Description

  • This design pre-dated the RV craze.
  • The body was engineered by Samuel Lambert, Lambert Pharmaceutical Company, makers of Listerine Mouth Wash
  • It could seat six adults and provide sleeping room for four.
  • It featured a folding table, two-burner stove, eight-gallon water supply and storage for blankets, clothing and food in several lockers.
  • It came with a camping set with cooking and eating utensils packed in a small trunk.

Story

Story

It is estimated that more than 2,000 different accessories could be purchased for Fords at the peak of their popularity in the 1920s.  The Lamsteed Kampkar body was just one of the products created to tempt the estimated 15 million Ford owners throughout the world.  The body was engineered by Samuel Lambert of the Lambert Pharmaceutical Company, makers of Listerine Mouth Wash.  Lambert loved the outdoors, but felt suitable transportation increased the enjoyment.

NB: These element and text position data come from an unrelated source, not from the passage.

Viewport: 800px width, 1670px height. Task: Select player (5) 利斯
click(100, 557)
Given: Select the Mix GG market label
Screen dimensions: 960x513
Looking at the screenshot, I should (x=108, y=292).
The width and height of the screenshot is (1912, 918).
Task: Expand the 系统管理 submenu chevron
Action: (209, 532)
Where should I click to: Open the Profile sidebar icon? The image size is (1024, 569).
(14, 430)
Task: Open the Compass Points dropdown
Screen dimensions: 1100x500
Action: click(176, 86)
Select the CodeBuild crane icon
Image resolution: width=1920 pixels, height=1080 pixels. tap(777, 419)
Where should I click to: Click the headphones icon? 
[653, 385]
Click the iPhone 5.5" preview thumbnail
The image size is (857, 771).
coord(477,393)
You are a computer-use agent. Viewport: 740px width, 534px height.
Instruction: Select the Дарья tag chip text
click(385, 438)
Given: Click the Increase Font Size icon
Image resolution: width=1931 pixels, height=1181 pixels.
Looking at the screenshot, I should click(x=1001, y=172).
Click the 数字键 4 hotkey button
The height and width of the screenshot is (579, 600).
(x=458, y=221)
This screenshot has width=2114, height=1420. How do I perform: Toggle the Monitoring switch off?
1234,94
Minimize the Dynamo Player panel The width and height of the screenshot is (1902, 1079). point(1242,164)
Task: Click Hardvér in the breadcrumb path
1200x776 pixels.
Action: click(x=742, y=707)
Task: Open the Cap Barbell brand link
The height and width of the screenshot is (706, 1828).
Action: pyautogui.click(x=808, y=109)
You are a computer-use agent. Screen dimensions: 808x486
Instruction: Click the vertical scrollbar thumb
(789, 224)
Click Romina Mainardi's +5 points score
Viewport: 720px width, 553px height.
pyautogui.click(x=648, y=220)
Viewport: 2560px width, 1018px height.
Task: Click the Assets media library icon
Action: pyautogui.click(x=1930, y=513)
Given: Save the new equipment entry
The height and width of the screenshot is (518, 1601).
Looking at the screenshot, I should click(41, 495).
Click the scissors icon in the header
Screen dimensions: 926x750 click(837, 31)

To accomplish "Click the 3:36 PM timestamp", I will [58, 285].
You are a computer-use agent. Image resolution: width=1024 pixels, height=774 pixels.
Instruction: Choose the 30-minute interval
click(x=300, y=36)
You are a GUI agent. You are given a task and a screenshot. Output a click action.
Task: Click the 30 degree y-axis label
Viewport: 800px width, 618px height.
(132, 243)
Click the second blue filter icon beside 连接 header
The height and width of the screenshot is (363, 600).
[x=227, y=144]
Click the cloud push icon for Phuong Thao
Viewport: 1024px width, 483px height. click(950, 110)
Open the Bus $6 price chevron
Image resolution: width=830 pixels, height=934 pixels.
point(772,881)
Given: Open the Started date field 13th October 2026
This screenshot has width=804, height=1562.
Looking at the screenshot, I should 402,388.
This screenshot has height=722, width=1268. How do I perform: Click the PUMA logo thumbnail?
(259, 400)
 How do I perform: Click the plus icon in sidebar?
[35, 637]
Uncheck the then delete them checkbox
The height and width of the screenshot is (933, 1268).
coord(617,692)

The dimensions of the body were developed so they would match those of the standard Ford and advertising claimed people could attach the Lamsteed body in just hours.  The 1921 Lamsteed Kampkar could seat six adults, provide sleeping room for four, boasted a folding table, two-burner stove, eight-gallon water supply, ample ventilation, plus easy stowage of blankets, clothing and food in several lockers.  Also, included with the body was a complete camping set containing cooking and eating utensils packed in a small trunk.  The Kampkar was a remarkable innovation. Its only flaw was that it predated the RV craze by about 50 years.